Package Details: portmaster-stub-beta-bin 2.0.0-3

Git Clone URL: https://aur.archlinux.org/portmaster-stub-beta-bin.git (read-only, click to copy)
Package Base: portmaster-stub-beta-bin
Description: Privacy Suite and Firewall: Installer to download the current binaries (beta)
Upstream URL: https://safing.io/portmaster
Licenses: AGPL3
Conflicts: portmaster, portmaster-stub-bin
Provides: portmaster
Submitter: safing
Maintainer: safing
Last Packager: safing
Votes: 0
Popularity: 0.000000
First Submitted: 2025-06-13 18:02 (UTC)
Last Updated: 2025-06-17 10:22 (UTC)

Latest Comments

stenya commented on 2025-07-09 10:27 (UTC) (edited on 2025-07-09 10:28 (UTC) by stenya)

Hi @Maleavour I’ve just tested the package on a fresh EndeavourOS (KDE Plasma 6.4.2, Kernel 6.15.5-arch1-1, Wayland) and didn’t encounter any autostart leftover or desktop freezes.

All files install and remove cleanly with:
yay -S portmaster-stub-beta-bin
yay -Rns portmaster-stub-beta-bin

—no /etc/xdg/autostart/portmaster-autostart.desktop remains after uninstall.

A Few Clarifying Questions:
- Can you confirm the exact AUR package name and version you installed?
- Which helper did you use (for example yay, paru, or manual makepkg)?
- Could you share the install and uninstall command output?
- Was there any custom configuration or post-install script you ran?

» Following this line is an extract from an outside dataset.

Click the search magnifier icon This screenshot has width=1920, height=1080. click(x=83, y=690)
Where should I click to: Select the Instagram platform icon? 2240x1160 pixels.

Maleavour commented on 2025-07-04 20:10 (UTC)

@stenya alright thanks!

stenya commented on 2025-07-04 18:21 (UTC)

@Maleavour Thanks, I'll take a look into it—I need to install the KDE system first. I’m aiming to have some results by next week.

Maleavour commented on 2025-07-04 17:51 (UTC)

@stenya Thanks for the quick reply. Here's the system information:

Distro: EndeavourOS (Arch-based) Kernel: 6.12.35-1-lts Desktop Environment: KDE Plasma

Unfortunately, I had to fully uninstall the package because it was causing persistent system freezes and interfering with my desktop environment. Even after removing all binaries and masking the service, Portmaster kept relaunching itself due to an autostart entry at:

/etc/xdg/autostart/portmaster-autostart.desktop

Removing that manually was the only way to stop it from starting on boot. Logs from journalctl earlier today confirmed abnormal behavior, but I no longer have a clean snapshot to share now that the package is removed.

Let me know if you still want specific info, and I can try to dig it up.

stenya commented on 2025-07-04 17:34 (UTC)

@Maleavour Thank you for the feedback. The behavior you reported is unusual. I’ll need to investigate it further. Could you please share some details about your system — Linux distribution and version?

Maleavour commented on 2025-07-04 11:51 (UTC) (edited on 2025-07-04 11:52 (UTC) by Maleavour)

⚠️ Strong warning to others: I installed this package and it completely froze my KDE desktop on multiple reboots. Even after full root-level removal of Portmaster binaries and services, it kept respawning due to a hidden autostart file at:

/etc/xdg/autostart/portmaster-autostart.desktop

This autostart entry bypassed root/systemd masking and survived every uninstall attempt until I manually deleted that file. The fact that this gets silently installed and launches Portmaster without user permission on every login is reckless.

There is no uninstall script, no cleanup, and no fail-safes — just a semi-broken "privacy" tool that hijacks your network stack and refuses to die.

If you're using KDE or any desktop with autostart support, you may find yourself stuck in:

Boot loops

Frozen sessions

Broken DNS or network issues

It also caused unexpected interference with other unrelated software.

This is unacceptable behavior for software marketed as a "privacy suite." I created this AUR account just to leave this warning after wasting hours recovering my system.

To fully remove it, I had to: Kill all portmaster and safingd processes

Remove /usr/bin/portmaster, /usr/lib/portmaster, and all related files

Delete the autostart file at /etc/xdg/autostart/portmaster-autostart.desktop

Flush firewall rules (iptables, nftables)

Reset /etc/resolv.conf and restart network services

You’ve been warned. Install this at your own risk.